We started in the living room, which I’d never seen. I didn’t want to start in a room with a bed. He made me tea.

I could taste toothpaste on him when we kissed. That was fine, but when he touched me I had to concentrate hard not to flinch. Those first five minutes were horrible; the moment where he put his hand on my penis made me want to shrivel up. I don’t remember much more than that, except that afterwards I thanked him and he seemed

surprised. He let me have a shower. The soap was mint-scented and I scrubbed until my skin was red. Rhys called me a lobster.

I waited to be over the rape. I waited on the bus home, in the hallway of my building, at my front door. Inside I sat down on the sofa and waited to be ok. I wasn’t. If anything I felt scoured out inside.
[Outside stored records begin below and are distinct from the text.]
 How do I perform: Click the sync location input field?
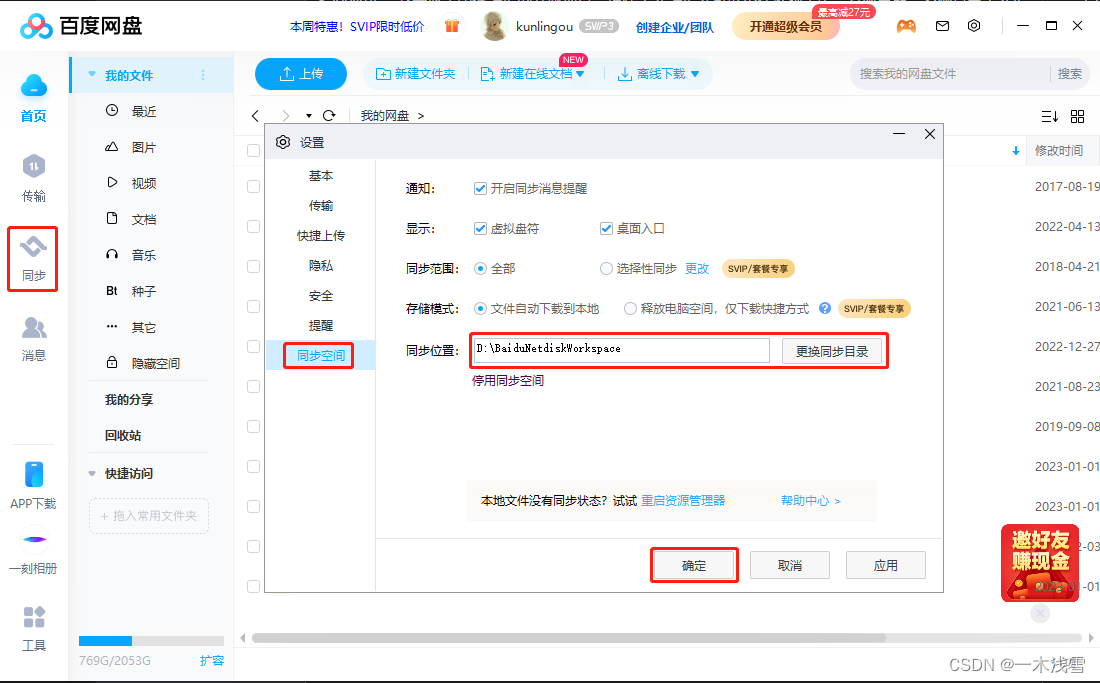click(x=620, y=349)
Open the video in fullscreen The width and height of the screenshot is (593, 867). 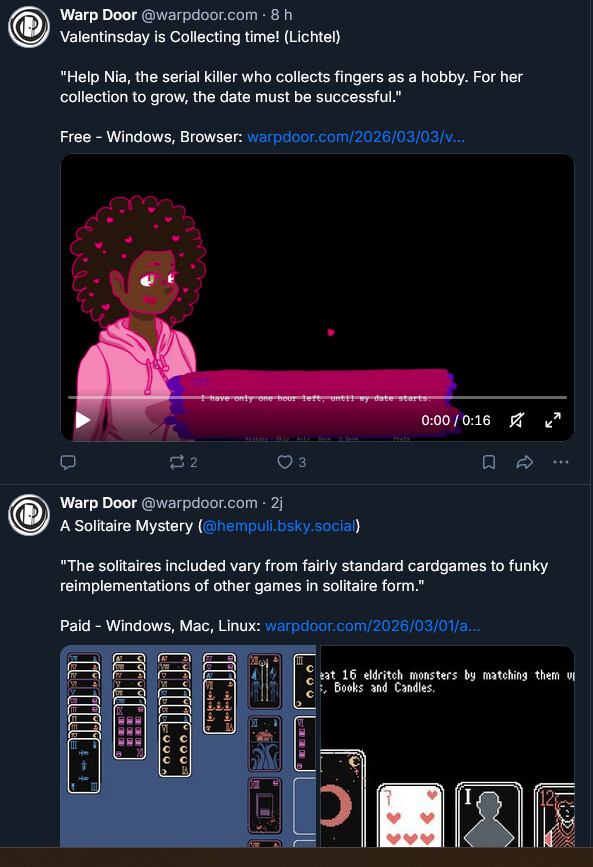point(553,420)
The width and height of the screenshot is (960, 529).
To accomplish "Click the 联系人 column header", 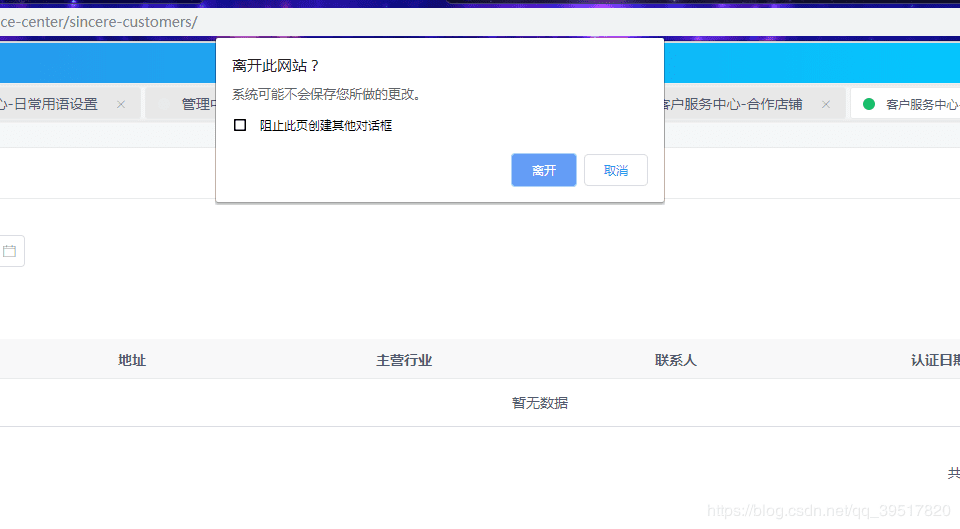I will tap(676, 360).
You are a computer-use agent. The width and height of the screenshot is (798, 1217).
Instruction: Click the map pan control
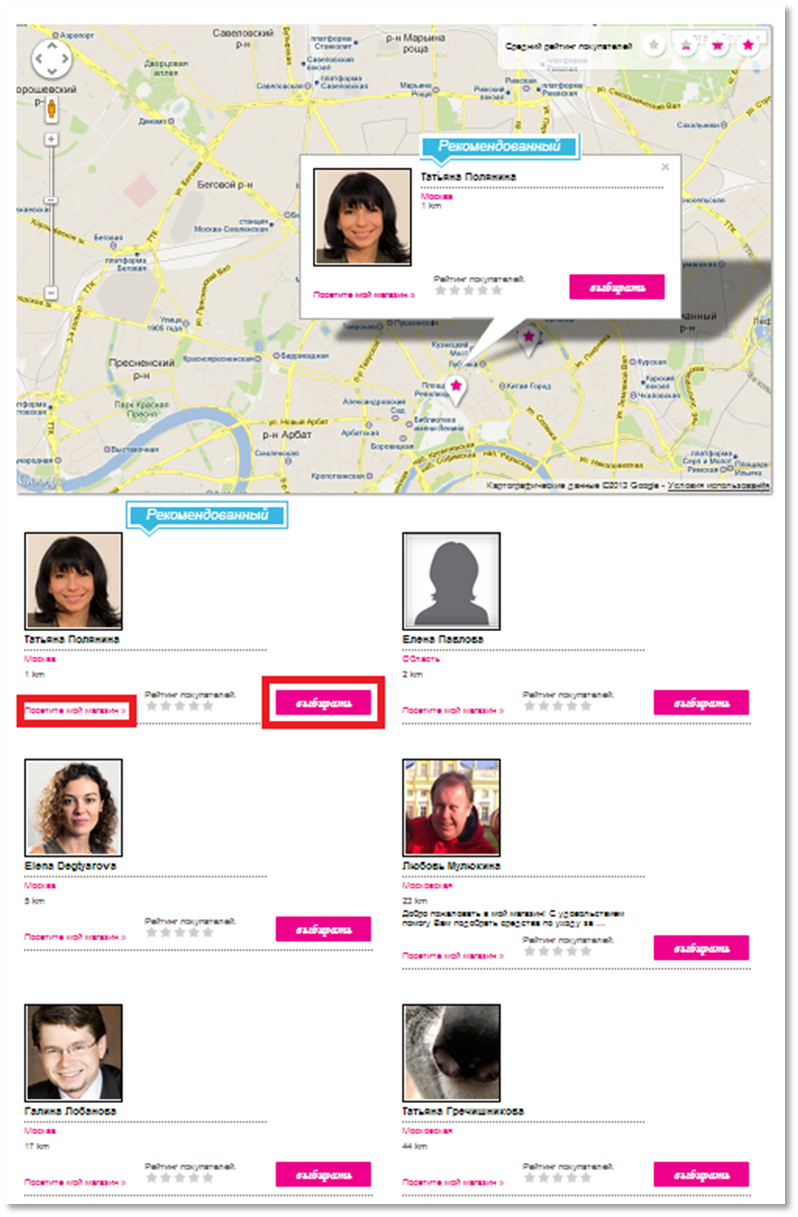point(52,60)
I’d proved to myself that I wasn’t unfuckable, but I’d also bulldozed past my own boundaries. It felt like an echo of the rape itself. I had to leave the house again after an hour because I didn’t trust myself alone with the kitchen knives. It was summer but cold and the seagulls were out in force. At the Italian restaurant on the corner of my road someone had ordered lobster thermidor in its shell; I caught a glimpse of shattered red as I walked past.

I didn’t go near sex again for another six months.

Rhys would have been horrified at the idea that I’d been retraumatised by having sex with him. I know that because in the years since I’ve met versions of him; mostly men but not always, struggling to be partner not just to a survivor, but also the trauma that comes with them. “Making things worse,” is always a huge fear. Some of them were struggling with their own abuse histories too, and found the collective bed nearly buckled under the weight.

I don’t know that Rhys wasn’t a survivor. And if he was, how did the whole episode make him feel?

As funding for survivors’ organisations is cut or channelled into criminal justice this is the kind of situation which goes unsupported. I shouldn’t have had to bulldoze over my own boundaries to discover where they are. Rhys shouldn’t have had to guess at what my reaction might be. And I was lucky; I may have been triggered to high heaven but I was also in the room with a man who treated me with humour, kindness and support. I smile when I think of him and I think of him whenever I see a lobster.

Being a good partner to a survivor is a learned skill, not a personality trait and being a good partner as a survivor takes work too. Rhys did his best, but neither he nor I knew how to read the signs my body was giving that it wasn’t ok. My work as an activist has taught me that there are many people willing to do the work of learning to be good lovers to the survivors in our communities, but they need support, they need education and they need space to be honest about their fears. How we make that happen in the current political climate I don’t pretend to know. But I’ll say this: it’s not just down to survivors to make sure it does.